Study material >>
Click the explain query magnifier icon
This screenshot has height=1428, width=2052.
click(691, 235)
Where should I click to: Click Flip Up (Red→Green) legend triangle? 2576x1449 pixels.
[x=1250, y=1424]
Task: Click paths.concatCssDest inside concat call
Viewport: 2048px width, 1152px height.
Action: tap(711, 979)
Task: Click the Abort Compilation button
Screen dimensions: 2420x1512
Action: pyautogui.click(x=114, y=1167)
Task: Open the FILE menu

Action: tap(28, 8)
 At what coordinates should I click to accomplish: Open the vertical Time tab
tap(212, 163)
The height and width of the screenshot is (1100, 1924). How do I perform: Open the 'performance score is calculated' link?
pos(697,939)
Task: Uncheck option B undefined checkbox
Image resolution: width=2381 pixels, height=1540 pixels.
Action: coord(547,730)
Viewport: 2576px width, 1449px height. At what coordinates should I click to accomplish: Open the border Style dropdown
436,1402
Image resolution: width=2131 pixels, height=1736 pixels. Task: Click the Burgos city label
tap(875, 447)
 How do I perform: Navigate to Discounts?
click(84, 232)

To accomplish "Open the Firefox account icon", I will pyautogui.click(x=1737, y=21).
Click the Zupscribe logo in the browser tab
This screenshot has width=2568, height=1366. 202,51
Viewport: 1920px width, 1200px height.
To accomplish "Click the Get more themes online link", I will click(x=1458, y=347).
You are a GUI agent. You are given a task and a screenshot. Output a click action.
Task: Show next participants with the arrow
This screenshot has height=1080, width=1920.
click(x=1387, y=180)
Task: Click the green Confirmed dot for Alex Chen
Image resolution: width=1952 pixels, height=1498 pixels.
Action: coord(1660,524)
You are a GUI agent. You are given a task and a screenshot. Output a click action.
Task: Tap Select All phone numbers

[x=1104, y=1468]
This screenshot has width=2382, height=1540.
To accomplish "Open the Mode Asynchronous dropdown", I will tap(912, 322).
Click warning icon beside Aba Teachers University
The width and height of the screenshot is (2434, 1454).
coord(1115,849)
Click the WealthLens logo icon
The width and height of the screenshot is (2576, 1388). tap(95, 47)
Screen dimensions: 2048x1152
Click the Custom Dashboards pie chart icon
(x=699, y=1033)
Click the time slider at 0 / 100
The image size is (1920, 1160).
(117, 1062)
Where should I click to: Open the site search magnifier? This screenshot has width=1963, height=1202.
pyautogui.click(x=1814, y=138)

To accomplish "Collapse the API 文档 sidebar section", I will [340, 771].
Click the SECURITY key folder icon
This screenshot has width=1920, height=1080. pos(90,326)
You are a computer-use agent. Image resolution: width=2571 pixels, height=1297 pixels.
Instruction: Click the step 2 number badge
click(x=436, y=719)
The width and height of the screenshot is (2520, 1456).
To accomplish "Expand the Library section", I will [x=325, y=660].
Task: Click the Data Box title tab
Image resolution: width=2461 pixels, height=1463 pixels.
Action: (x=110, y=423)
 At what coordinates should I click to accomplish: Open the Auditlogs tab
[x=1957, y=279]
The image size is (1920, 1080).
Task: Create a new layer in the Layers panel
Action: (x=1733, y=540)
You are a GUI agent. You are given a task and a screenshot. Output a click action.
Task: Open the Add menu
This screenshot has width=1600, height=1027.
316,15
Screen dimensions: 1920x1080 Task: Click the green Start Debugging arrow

Activity >>
When you restate the listing, keep each line identical to the original.

Solution below >>
Click the explain query magnifier icon
This screenshot has height=1428, width=2052.
click(691, 235)
Where should I click to: Click Flip Up (Red→Green) legend triangle? 2576x1449 pixels.
[x=1250, y=1424]
Task: Click paths.concatCssDest inside concat call
Viewport: 2048px width, 1152px height.
Action: tap(711, 979)
Task: Click the Abort Compilation button
Screen dimensions: 2420x1512
Action: pyautogui.click(x=114, y=1167)
Task: Open the FILE menu

Action: tap(28, 8)
 At what coordinates should I click to accomplish: Open the vertical Time tab
tap(212, 163)
The height and width of the screenshot is (1100, 1924). How do I perform: Open the 'performance score is calculated' link?
pos(697,939)
Task: Uncheck option B undefined checkbox
Image resolution: width=2381 pixels, height=1540 pixels.
Action: coord(547,730)
Viewport: 2576px width, 1449px height. At what coordinates should I click to accomplish: Open the border Style dropdown
436,1402
Image resolution: width=2131 pixels, height=1736 pixels. Task: Click the Burgos city label
tap(875, 447)
 How do I perform: Navigate to Discounts?
click(84, 232)

To accomplish "Open the Firefox account icon", I will pyautogui.click(x=1737, y=21).
Click the Zupscribe logo in the browser tab
This screenshot has width=2568, height=1366. 202,51
Viewport: 1920px width, 1200px height.
To accomplish "Click the Get more themes online link", I will click(x=1458, y=347).
You are a GUI agent. You are given a task and a screenshot. Output a click action.
Task: Show next participants with the arrow
This screenshot has height=1080, width=1920.
click(x=1387, y=180)
Task: Click the green Confirmed dot for Alex Chen
Image resolution: width=1952 pixels, height=1498 pixels.
Action: coord(1660,524)
You are a GUI agent. You are given a task and a screenshot. Output a click action.
Task: Tap Select All phone numbers

[x=1104, y=1468]
This screenshot has width=2382, height=1540.
To accomplish "Open the Mode Asynchronous dropdown", I will tap(912, 322).
Click warning icon beside Aba Teachers University
The width and height of the screenshot is (2434, 1454).
coord(1115,849)
Click the WealthLens logo icon
The width and height of the screenshot is (2576, 1388). tap(95, 47)
Screen dimensions: 2048x1152
Click the Custom Dashboards pie chart icon
(x=699, y=1033)
Click the time slider at 0 / 100
The image size is (1920, 1160).
(117, 1062)
Where should I click to: Open the site search magnifier? This screenshot has width=1963, height=1202.
pyautogui.click(x=1814, y=138)

To accomplish "Collapse the API 文档 sidebar section", I will [340, 771].
Click the SECURITY key folder icon
This screenshot has width=1920, height=1080. pos(90,326)
You are a computer-use agent. Image resolution: width=2571 pixels, height=1297 pixels.
Instruction: Click the step 2 number badge
click(x=436, y=719)
The width and height of the screenshot is (2520, 1456).
To accomplish "Expand the Library section", I will [x=325, y=660].
Task: Click the Data Box title tab
Image resolution: width=2461 pixels, height=1463 pixels.
Action: (x=110, y=423)
 At what coordinates should I click to accomplish: Open the Auditlogs tab
[x=1957, y=279]
The image size is (1920, 1080).
Task: Create a new layer in the Layers panel
Action: (x=1733, y=540)
You are a GUI agent. You are given a task and a screenshot. Output a click action.
Task: Open the Add menu
This screenshot has width=1600, height=1027.
316,15
Screen dimensions: 1920x1080 Task: Click the green Start Debugging arrow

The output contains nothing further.